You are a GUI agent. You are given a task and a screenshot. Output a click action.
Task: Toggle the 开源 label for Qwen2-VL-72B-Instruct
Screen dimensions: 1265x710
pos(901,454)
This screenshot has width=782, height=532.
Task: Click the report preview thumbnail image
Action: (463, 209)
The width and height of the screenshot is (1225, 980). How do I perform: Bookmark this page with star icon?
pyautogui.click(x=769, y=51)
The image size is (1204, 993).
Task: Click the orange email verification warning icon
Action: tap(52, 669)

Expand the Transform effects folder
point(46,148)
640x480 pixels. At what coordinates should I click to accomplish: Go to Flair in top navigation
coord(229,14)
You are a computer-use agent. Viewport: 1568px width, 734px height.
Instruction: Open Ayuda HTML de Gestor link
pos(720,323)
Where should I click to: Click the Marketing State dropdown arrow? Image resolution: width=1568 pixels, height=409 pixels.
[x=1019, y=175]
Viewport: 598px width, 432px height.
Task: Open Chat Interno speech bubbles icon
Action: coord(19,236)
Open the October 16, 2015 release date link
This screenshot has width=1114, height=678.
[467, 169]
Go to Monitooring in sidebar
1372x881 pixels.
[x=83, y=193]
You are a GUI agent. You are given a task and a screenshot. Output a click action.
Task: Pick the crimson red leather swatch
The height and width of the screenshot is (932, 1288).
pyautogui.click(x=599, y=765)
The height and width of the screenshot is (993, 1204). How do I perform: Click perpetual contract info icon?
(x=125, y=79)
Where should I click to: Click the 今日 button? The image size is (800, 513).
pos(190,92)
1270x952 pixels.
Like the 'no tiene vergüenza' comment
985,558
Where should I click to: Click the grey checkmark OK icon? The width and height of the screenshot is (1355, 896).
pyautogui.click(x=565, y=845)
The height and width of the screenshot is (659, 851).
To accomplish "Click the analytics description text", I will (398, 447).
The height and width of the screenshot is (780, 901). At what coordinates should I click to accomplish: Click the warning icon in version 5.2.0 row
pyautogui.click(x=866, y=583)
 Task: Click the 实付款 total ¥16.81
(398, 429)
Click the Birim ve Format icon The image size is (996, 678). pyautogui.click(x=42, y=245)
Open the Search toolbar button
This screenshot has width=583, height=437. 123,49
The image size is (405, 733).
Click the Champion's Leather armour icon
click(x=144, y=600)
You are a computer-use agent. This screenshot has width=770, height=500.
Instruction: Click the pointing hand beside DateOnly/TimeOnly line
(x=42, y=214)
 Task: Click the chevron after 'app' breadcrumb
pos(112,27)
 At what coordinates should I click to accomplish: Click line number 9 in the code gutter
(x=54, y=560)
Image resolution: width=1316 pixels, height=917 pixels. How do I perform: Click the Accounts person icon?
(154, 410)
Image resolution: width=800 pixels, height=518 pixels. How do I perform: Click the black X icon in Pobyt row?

•••

TO DO -
Quote the records from the line with "Where should I click to: Click the grey" up to and including the line with "will (398, 447).", keeping every line as it stands.

ANSWER TO THE PROBLEM -
Where should I click to: Click the grey checkmark OK icon? The width and height of the screenshot is (1355, 896).
pyautogui.click(x=565, y=845)
The height and width of the screenshot is (659, 851).
To accomplish "Click the analytics description text", I will (398, 447).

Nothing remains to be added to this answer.